== Activity ==
Scan the data for "handle" and copy the lines it appears in.
──────
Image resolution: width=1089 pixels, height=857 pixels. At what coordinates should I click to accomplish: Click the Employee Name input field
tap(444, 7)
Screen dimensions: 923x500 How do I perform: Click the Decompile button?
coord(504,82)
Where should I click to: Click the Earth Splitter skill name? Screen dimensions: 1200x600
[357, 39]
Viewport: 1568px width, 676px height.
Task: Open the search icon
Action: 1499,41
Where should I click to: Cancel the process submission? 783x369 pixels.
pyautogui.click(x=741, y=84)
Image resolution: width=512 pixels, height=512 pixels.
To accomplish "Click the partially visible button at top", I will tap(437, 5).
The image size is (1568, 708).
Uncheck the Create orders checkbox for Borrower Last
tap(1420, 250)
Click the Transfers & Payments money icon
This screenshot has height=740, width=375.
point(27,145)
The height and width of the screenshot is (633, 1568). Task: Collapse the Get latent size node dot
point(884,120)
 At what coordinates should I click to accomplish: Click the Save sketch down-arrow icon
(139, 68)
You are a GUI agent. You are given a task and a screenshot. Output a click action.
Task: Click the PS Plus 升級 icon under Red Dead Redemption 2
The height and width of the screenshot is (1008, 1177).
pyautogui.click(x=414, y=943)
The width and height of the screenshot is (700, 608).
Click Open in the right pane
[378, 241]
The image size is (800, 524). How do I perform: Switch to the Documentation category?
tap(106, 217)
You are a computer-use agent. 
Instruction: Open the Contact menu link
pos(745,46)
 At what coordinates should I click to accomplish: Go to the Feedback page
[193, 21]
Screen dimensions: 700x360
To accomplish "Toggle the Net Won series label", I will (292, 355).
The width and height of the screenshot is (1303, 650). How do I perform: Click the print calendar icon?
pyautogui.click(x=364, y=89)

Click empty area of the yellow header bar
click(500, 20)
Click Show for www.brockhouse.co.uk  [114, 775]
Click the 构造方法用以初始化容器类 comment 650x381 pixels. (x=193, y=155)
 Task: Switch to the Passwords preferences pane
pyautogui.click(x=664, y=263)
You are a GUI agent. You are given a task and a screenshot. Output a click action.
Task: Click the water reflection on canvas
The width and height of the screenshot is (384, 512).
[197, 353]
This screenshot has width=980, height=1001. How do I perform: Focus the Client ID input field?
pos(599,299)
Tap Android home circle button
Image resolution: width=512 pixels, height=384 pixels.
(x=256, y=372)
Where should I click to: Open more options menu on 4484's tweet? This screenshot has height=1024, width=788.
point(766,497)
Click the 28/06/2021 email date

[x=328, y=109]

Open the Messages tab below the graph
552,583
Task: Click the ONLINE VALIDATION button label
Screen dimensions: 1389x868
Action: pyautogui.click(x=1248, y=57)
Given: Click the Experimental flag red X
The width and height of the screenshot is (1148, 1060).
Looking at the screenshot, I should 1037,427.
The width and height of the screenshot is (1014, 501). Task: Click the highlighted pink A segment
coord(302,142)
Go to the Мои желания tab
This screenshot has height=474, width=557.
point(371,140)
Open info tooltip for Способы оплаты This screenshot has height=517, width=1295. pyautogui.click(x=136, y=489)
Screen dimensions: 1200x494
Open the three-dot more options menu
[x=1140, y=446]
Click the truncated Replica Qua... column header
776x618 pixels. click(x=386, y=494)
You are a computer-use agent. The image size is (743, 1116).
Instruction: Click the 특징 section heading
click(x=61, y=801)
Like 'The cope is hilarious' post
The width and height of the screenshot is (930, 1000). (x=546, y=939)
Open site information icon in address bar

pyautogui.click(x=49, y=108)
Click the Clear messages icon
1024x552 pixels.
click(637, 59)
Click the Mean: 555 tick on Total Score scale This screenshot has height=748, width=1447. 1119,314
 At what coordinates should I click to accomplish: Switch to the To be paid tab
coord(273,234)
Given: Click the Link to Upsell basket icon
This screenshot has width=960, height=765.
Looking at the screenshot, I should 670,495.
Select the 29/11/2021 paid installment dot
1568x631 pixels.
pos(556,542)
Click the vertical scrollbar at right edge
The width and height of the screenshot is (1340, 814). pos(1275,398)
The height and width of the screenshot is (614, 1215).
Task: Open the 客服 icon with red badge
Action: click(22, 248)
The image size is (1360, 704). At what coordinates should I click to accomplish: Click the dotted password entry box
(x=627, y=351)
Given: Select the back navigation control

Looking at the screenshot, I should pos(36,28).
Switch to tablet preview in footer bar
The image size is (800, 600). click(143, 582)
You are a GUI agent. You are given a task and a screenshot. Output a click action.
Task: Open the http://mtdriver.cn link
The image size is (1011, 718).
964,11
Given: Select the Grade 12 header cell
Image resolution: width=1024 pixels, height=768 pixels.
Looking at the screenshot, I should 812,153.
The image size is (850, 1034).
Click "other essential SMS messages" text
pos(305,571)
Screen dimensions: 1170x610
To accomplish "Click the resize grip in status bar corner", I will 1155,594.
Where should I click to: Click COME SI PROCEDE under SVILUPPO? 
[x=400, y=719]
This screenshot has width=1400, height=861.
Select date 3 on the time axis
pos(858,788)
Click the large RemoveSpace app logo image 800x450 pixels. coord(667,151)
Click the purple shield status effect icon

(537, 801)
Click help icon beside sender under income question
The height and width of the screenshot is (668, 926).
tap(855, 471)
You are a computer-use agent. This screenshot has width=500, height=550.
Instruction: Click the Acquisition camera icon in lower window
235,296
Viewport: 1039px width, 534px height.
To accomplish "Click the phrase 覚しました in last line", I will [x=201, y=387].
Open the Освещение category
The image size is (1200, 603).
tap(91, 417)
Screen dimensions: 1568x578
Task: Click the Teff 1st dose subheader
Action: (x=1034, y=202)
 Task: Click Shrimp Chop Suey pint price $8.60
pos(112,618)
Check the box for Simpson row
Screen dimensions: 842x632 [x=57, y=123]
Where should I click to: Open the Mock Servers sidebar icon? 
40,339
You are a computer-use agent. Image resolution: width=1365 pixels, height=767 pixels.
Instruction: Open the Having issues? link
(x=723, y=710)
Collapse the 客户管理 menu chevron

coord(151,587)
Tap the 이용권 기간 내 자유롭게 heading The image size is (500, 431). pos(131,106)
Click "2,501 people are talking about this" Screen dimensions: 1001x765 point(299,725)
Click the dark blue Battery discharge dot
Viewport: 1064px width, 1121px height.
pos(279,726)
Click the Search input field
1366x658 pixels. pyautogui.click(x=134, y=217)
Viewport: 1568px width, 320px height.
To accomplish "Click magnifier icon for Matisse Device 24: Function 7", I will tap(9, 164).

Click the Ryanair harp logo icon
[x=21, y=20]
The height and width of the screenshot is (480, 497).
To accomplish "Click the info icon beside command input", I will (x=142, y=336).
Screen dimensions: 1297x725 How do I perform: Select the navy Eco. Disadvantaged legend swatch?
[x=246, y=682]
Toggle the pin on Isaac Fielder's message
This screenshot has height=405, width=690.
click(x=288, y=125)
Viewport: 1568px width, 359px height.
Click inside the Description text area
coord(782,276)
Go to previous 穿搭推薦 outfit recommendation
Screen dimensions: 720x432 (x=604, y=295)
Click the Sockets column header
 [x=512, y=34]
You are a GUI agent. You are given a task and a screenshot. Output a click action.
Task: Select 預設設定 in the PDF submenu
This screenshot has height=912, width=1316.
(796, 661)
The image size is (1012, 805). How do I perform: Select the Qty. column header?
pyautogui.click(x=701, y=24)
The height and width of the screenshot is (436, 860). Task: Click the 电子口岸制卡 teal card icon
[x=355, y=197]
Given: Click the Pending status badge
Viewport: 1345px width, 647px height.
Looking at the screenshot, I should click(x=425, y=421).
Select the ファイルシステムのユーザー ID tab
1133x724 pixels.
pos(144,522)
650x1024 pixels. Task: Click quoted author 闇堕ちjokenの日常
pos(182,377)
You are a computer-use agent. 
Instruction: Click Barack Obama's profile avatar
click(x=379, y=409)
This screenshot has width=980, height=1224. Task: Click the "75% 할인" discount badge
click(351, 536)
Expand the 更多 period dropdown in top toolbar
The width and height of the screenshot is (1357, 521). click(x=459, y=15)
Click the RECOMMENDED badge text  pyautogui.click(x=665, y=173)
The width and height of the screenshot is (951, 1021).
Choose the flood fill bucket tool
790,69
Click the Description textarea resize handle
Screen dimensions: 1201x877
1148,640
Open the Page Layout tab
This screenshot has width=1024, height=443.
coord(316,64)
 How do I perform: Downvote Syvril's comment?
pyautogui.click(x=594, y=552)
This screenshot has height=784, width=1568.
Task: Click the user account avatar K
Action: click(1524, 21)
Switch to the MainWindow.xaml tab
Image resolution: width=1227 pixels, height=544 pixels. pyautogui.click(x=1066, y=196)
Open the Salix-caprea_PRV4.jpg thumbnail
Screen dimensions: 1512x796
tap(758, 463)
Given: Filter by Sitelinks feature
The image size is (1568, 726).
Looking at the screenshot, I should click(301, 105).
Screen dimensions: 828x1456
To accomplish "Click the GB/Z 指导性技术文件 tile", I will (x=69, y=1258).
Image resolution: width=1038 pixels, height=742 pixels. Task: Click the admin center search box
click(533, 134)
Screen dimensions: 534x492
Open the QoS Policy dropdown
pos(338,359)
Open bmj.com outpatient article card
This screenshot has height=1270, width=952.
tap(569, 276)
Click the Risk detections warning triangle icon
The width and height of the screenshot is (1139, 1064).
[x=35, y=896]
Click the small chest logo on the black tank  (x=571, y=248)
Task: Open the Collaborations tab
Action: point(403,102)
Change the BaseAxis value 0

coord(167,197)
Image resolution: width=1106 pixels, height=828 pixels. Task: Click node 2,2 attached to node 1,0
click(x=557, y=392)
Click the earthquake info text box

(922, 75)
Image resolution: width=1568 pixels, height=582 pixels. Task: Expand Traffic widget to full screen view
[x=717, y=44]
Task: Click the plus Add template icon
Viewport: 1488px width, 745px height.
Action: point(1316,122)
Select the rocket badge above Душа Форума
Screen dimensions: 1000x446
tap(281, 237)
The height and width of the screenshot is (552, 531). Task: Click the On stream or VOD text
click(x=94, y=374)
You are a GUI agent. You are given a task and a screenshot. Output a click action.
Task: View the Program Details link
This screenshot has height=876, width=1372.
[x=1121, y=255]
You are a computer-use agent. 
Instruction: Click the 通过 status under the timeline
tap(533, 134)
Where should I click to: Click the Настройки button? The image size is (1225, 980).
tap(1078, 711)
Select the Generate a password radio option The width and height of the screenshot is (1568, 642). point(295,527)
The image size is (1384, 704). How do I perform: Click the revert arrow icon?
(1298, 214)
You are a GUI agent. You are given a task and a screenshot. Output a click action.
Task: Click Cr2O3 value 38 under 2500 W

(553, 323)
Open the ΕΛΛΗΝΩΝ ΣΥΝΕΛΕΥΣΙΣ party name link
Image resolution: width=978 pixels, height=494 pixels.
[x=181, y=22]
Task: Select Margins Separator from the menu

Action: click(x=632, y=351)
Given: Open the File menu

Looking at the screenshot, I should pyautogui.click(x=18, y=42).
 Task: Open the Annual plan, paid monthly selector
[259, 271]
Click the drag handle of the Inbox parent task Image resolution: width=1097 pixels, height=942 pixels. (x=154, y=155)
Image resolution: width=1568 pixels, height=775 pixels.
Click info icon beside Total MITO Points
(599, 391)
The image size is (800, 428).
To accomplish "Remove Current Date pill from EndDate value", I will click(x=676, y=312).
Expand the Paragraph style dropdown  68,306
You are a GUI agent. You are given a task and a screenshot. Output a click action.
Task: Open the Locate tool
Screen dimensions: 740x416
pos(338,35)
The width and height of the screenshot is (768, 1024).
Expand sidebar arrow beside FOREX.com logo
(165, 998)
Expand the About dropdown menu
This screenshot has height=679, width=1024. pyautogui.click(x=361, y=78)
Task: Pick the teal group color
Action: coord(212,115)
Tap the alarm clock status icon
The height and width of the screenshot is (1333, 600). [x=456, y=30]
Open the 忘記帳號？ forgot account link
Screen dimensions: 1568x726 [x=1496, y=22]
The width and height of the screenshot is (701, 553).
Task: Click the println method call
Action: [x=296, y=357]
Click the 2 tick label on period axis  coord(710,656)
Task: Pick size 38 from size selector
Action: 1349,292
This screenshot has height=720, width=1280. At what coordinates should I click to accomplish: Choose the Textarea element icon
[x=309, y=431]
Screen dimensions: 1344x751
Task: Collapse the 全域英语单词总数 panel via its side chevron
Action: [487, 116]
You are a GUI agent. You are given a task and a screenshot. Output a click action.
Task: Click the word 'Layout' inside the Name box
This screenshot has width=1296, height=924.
──────
== Answer area ==
Click the Description textarea resize handle
Click the drag handle of the Inbox parent task Image resolution: width=1097 pixels, height=942 pixels. (x=154, y=155)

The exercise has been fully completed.